WATCH: ‘Godfather of AI’ discusses dangers the developing technologies pose to society
Rapidly improving AI has left governments, scientists and consumers alike wondering how best to harness its abilities and guard against its misuse, including the deepfakes now featuring in scams and propaganda. International leaders agreed to work together to guide the technology at the UK’s AI Safety Summit in November — hoping to get regulations in place before computers grow smarter than people.
Wild weather
News reports of broken heat records are starting to sound like, well, broken records. But 2023 really was a standout: The planet had its hottest year on record. As of October, it was about 1.4 degrees Celsius warmer than the 1850–1900 average, topping the previous greatest above-average heat bumps of about 1.3 degrees C in both 2020 and 2016.

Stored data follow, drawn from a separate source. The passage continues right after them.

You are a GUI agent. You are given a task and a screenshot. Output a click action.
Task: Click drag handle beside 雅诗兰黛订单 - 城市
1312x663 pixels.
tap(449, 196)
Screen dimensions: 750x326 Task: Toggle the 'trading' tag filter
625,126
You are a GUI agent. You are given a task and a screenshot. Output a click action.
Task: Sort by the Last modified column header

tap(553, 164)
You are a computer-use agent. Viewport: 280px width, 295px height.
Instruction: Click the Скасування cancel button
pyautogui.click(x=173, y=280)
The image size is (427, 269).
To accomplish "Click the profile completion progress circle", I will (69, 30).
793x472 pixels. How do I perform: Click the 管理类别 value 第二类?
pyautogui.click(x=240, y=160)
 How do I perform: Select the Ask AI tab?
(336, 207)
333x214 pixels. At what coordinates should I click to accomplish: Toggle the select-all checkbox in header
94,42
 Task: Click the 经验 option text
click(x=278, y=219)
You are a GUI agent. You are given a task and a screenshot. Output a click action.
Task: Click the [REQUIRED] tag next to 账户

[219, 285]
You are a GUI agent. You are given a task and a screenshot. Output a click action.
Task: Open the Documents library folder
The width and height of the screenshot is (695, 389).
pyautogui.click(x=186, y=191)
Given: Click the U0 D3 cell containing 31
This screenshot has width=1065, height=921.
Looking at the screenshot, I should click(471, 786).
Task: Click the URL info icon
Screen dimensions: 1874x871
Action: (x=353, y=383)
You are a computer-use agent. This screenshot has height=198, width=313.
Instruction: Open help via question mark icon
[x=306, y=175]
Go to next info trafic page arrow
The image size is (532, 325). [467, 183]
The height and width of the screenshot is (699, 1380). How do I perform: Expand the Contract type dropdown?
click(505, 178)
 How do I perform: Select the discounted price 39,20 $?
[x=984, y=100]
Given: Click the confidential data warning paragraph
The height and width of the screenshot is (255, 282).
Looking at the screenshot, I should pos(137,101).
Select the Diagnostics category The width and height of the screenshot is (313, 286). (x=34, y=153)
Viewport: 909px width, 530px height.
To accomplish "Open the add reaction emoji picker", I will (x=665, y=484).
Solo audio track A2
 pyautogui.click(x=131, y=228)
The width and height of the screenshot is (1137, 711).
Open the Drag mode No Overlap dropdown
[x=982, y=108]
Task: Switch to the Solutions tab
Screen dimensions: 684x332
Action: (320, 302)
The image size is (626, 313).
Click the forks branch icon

This extreme heat of 2023 resulted from both long-term climate change trends and the year’s El NiƱo, a natural climate pattern that, overall, tends to make the world warmer. This was the hottest summer since recordkeeping began in 1880, and September was by far the most weirdly warm month ever seen.
Everything electric to end emissions
In December, delegates at the United Nations climate change convention discussed the first official inventory of our actions to combat global warming. The “global stocktake” concluded that while the world is making some progress and it will be possible to reach the Paris goal of limiting global warming to 2 degrees Celsius, leaders are going to have to accelerate action to get there.
For now, fossil fuel production remains too high for climate targets. But a Climate Analytics report says that there’s a 70 percent chance that greenhouse gas emissions will fall in 2024, making 2023 the “peak” year. Of course, getting away from fossil fuels means ramping up alternative energy sources. Renewables are soaring — particularly solar, and particularly in China.
“Climate change is no longer about our grandchildren or polar bears — it is here, and now affecting everyone, everywhere on the planet, but especially devastating for the poor.”